Problem to solve: Below are some records; return each one exactly.

• • •

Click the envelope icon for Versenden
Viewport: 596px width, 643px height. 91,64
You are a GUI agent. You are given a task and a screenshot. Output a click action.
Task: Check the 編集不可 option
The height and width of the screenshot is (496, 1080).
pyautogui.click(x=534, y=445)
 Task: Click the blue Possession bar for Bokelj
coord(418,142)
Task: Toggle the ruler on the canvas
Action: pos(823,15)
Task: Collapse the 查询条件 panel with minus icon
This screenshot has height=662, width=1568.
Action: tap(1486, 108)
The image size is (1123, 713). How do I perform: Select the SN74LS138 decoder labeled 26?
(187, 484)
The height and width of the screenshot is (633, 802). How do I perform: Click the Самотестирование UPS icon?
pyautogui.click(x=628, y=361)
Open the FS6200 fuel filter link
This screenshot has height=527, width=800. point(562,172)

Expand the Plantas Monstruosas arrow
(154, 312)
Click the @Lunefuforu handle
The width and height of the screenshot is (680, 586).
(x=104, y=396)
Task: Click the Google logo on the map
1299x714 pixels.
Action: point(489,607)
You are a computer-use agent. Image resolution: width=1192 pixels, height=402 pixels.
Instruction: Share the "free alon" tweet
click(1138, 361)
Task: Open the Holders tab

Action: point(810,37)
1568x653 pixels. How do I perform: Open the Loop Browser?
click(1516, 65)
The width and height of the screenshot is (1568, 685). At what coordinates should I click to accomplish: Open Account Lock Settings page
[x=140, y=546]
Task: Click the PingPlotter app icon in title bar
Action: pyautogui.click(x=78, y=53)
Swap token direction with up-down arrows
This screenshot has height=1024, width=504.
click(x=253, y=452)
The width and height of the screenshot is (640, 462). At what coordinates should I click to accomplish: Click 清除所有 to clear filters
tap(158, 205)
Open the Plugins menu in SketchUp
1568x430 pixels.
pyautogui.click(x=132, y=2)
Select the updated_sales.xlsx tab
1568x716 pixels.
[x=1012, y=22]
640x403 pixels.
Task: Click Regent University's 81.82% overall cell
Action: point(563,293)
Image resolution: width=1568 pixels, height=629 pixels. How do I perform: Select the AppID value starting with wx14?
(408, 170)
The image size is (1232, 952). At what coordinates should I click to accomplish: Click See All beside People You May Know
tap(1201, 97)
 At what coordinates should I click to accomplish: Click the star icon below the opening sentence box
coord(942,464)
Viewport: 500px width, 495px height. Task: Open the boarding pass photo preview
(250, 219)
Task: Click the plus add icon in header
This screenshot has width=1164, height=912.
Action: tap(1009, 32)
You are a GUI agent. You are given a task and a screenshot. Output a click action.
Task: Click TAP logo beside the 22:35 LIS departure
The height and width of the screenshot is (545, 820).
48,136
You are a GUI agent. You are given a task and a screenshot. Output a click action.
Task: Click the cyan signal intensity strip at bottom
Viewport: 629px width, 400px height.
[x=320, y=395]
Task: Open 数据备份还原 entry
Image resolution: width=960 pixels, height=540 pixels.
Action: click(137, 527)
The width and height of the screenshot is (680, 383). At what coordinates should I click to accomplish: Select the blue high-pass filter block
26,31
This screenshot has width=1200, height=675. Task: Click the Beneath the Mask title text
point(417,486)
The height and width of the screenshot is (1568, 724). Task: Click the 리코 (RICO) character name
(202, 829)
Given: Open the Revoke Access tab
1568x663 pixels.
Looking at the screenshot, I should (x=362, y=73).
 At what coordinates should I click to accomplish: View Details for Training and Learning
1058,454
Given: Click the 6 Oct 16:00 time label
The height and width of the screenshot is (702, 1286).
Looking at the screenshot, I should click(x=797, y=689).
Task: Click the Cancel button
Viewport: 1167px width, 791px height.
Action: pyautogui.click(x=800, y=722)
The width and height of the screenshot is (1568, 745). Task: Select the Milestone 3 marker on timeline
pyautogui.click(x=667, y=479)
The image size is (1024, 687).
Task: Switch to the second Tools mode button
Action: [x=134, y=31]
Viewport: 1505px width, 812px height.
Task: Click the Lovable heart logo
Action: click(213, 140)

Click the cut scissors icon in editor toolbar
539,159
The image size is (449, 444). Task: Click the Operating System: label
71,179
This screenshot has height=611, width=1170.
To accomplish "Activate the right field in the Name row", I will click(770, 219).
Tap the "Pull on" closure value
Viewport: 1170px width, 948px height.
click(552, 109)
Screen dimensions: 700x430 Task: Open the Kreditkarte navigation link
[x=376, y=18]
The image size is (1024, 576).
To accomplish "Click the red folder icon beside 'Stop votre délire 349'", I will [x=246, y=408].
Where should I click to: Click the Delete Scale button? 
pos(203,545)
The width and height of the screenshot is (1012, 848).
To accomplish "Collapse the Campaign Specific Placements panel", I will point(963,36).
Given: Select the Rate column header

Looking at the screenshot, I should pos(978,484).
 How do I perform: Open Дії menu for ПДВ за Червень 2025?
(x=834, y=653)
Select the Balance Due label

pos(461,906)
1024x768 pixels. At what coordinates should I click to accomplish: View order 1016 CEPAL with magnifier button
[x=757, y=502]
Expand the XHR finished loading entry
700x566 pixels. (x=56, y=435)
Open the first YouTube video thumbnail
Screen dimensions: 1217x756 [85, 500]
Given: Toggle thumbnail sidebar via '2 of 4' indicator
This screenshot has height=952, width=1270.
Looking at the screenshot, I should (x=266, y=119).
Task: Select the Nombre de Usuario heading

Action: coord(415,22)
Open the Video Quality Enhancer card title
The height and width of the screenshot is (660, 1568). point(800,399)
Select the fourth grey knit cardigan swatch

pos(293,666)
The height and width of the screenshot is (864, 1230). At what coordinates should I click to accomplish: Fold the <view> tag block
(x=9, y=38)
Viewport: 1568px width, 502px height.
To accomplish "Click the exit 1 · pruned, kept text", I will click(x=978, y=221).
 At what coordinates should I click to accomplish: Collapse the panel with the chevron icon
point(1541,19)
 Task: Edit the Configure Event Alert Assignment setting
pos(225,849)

• • •

Task output:
Click the envelope icon for Versenden
Viewport: 596px width, 643px height. 91,64
You are a GUI agent. You are given a task and a screenshot. Output a click action.
Task: Check the 編集不可 option
The height and width of the screenshot is (496, 1080).
pyautogui.click(x=534, y=445)
 Task: Click the blue Possession bar for Bokelj
coord(418,142)
Task: Toggle the ruler on the canvas
Action: pos(823,15)
Task: Collapse the 查询条件 panel with minus icon
This screenshot has height=662, width=1568.
Action: tap(1486, 108)
The image size is (1123, 713). How do I perform: Select the SN74LS138 decoder labeled 26?
(187, 484)
The height and width of the screenshot is (633, 802). How do I perform: Click the Самотестирование UPS icon?
pyautogui.click(x=628, y=361)
Open the FS6200 fuel filter link
This screenshot has height=527, width=800. point(562,172)

Expand the Plantas Monstruosas arrow
(154, 312)
Click the @Lunefuforu handle
The width and height of the screenshot is (680, 586).
(x=104, y=396)
Task: Click the Google logo on the map
1299x714 pixels.
Action: point(489,607)
You are a computer-use agent. Image resolution: width=1192 pixels, height=402 pixels.
Instruction: Share the "free alon" tweet
click(1138, 361)
Task: Open the Holders tab

Action: point(810,37)
1568x653 pixels. How do I perform: Open the Loop Browser?
click(1516, 65)
The width and height of the screenshot is (1568, 685). At what coordinates should I click to accomplish: Open Account Lock Settings page
[x=140, y=546]
Task: Click the PingPlotter app icon in title bar
Action: pyautogui.click(x=78, y=53)
Swap token direction with up-down arrows
This screenshot has height=1024, width=504.
click(x=253, y=452)
The width and height of the screenshot is (640, 462). At what coordinates should I click to accomplish: Click 清除所有 to clear filters
tap(158, 205)
Open the Plugins menu in SketchUp
1568x430 pixels.
pyautogui.click(x=132, y=2)
Select the updated_sales.xlsx tab
1568x716 pixels.
[x=1012, y=22]
640x403 pixels.
Task: Click Regent University's 81.82% overall cell
Action: point(563,293)
Image resolution: width=1568 pixels, height=629 pixels. How do I perform: Select the AppID value starting with wx14?
(408, 170)
The image size is (1232, 952). At what coordinates should I click to accomplish: Click See All beside People You May Know
tap(1201, 97)
 At what coordinates should I click to accomplish: Click the star icon below the opening sentence box
coord(942,464)
Viewport: 500px width, 495px height. Task: Open the boarding pass photo preview
(250, 219)
Task: Click the plus add icon in header
This screenshot has width=1164, height=912.
Action: tap(1009, 32)
You are a GUI agent. You are given a task and a screenshot. Output a click action.
Task: Click TAP logo beside the 22:35 LIS departure
The height and width of the screenshot is (545, 820).
48,136
You are a GUI agent. You are given a task and a screenshot. Output a click action.
Task: Click the cyan signal intensity strip at bottom
Viewport: 629px width, 400px height.
[x=320, y=395]
Task: Open 数据备份还原 entry
Image resolution: width=960 pixels, height=540 pixels.
Action: click(137, 527)
The width and height of the screenshot is (680, 383). At what coordinates should I click to accomplish: Select the blue high-pass filter block
26,31
This screenshot has width=1200, height=675. Task: Click the Beneath the Mask title text
point(417,486)
The height and width of the screenshot is (1568, 724). Task: Click the 리코 (RICO) character name
(202, 829)
Given: Open the Revoke Access tab
1568x663 pixels.
Looking at the screenshot, I should (x=362, y=73).
 At what coordinates should I click to accomplish: View Details for Training and Learning
1058,454
Given: Click the 6 Oct 16:00 time label
The height and width of the screenshot is (702, 1286).
Looking at the screenshot, I should click(x=797, y=689).
Task: Click the Cancel button
Viewport: 1167px width, 791px height.
Action: pyautogui.click(x=800, y=722)
The width and height of the screenshot is (1568, 745). Task: Select the Milestone 3 marker on timeline
pyautogui.click(x=667, y=479)
The image size is (1024, 687).
Task: Switch to the second Tools mode button
Action: [x=134, y=31]
Viewport: 1505px width, 812px height.
Task: Click the Lovable heart logo
Action: click(213, 140)

Click the cut scissors icon in editor toolbar
539,159
The image size is (449, 444). Task: Click the Operating System: label
71,179
This screenshot has height=611, width=1170.
To accomplish "Activate the right field in the Name row", I will click(770, 219).
Tap the "Pull on" closure value
Viewport: 1170px width, 948px height.
click(552, 109)
Screen dimensions: 700x430 Task: Open the Kreditkarte navigation link
[x=376, y=18]
The image size is (1024, 576).
To accomplish "Click the red folder icon beside 'Stop votre délire 349'", I will [x=246, y=408].
Where should I click to: Click the Delete Scale button? 
pos(203,545)
The width and height of the screenshot is (1012, 848).
To accomplish "Collapse the Campaign Specific Placements panel", I will point(963,36).
Given: Select the Rate column header

Looking at the screenshot, I should pos(978,484).
 How do I perform: Open Дії menu for ПДВ за Червень 2025?
(x=834, y=653)
Select the Balance Due label

pos(461,906)
1024x768 pixels. At what coordinates should I click to accomplish: View order 1016 CEPAL with magnifier button
[x=757, y=502]
Expand the XHR finished loading entry
700x566 pixels. (x=56, y=435)
Open the first YouTube video thumbnail
Screen dimensions: 1217x756 [85, 500]
Given: Toggle thumbnail sidebar via '2 of 4' indicator
This screenshot has height=952, width=1270.
Looking at the screenshot, I should (x=266, y=119).
Task: Select the Nombre de Usuario heading

Action: coord(415,22)
Open the Video Quality Enhancer card title
The height and width of the screenshot is (660, 1568). point(800,399)
Select the fourth grey knit cardigan swatch

pos(293,666)
The height and width of the screenshot is (864, 1230). At what coordinates should I click to accomplish: Fold the <view> tag block
(x=9, y=38)
Viewport: 1568px width, 502px height.
To accomplish "Click the exit 1 · pruned, kept text", I will click(x=978, y=221).
 At what coordinates should I click to accomplish: Collapse the panel with the chevron icon
point(1541,19)
 Task: Edit the Configure Event Alert Assignment setting
pos(225,849)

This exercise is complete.